If that's the case, let me say that the celebrity that I'd most like to hang with would be
I would say that God is famous, wouldn't you?
So, let's say God and I could get together one afternoon. The first thing that would need to be decided is what I could call him.
"Hey (Big Guy, Main Man, Kind and Gentle Omnipotency, Your Holiness, Super Wiz, Dad, Impregnator Divine, Burning Bush Talker, Sir), what's happening?"
Of course, with him knowing all, that could be a question that could take a millennium to answer.
"So, since we got some time together, what do you want to do?"
Something tells me, God is a basketball fan and probably wants to watch the rest of the game like I do. Still, he knows the outcome already, so he may decide on something else.
"Want to go create another world somewhere?"
I have a feeling that would probably take more than the week's vacation time I'd have available, so we might pass on that one.

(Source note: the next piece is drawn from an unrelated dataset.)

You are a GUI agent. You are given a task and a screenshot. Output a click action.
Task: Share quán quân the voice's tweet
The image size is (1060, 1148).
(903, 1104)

"How about we just sit and talk a while and you can tell me how you make some decisions? Yes, I know I'm not supposed to question you or your wisdom. But, you've got to lighten up the rules a little today … just for me … okay?"
So, what would I ask God?
- What really came first, the chicken or the egg?
- If man has been given common sense, why does he pay others tell him how to run his life?
- What really happened to the guy from Nantucket?
- Why do some people drive 45 mph in the fast lane on the interstate?
- Why do women always say, "I don't care" when you ask them a question?
- Why are I.R.S. auditors and proctologists so much alike? (The deeper they search the more they find and the more it hurts.)
- Why is Sunday the first day of the week on all calendars, but the last day of the weekend?
- How do you know if you've found the end of the rainbow or the beginning?
- Why do Subway's "meal deals" total the same as if you bought everything at full price separately?
- If the people of religion demand world peace, why do the politicians continually start religious wars?
- Why do people think their car's glass windows keep people from seeing them pick their noses?
- How come men pick the new pope instead of him?
- Who ever came up with the concept of a bunny hiding eggs at Easter?
- How many vacancies are left in Heaven?
and, after tonight, the main one on my mind ….
Why are basketball referees blind on one end of the court
and have 20/20 vision on the other?
Is it because the network pays them to set up match ups
that will bring in big time ratings?
Maybe we should be more like the Chinese and the way they treat their refs...
I'm sure God would get a chuckle out of that one. I'm also sure he's not letting any referees into Heaven … and it serves them right!
Anyway, it would be kind of cool to hang out with the Big Guy for a week or so, although I don't imagine he'd have many smoking sections up there. (I understand most of the smoke comes from the fires in another place.) Although he'd have to admit, smoking definitely helped him populate the upper level quicker.
We could talk about important things, like:
- Should the cast of Duck Dynasty really get $200,000 an episode?
- How many laughs does he get from Politically Correct supporters?
- Why doesn't he get pissed off when minority complaints keep the Christ out of Christmas?
- Where's our 40 virgins at after we die?
- Why are there ten hot dogs in a package and only eight buns in the other?
- Why are there boy groups in Pop Music?
- Why doesn't the Geico lizard ever shed his skin?
- Was the Earth his first world created, or did he try elsewhere and messed it up?
- If all men are equal, where do Cajuns and NYC Sportswriters fit in?
"Why can dogs lick themselves and we..."
(…. okay, maybe not that one!)
I'm sure we'd each be a little happier when the visit was over. I could go back to doing what I do and God could go back to doing his miracle stuff.
And maybe … just maybe … if we're all real good, next year he might even create a batch of college basketball referees that could call a damn game halfway right!!!!!!!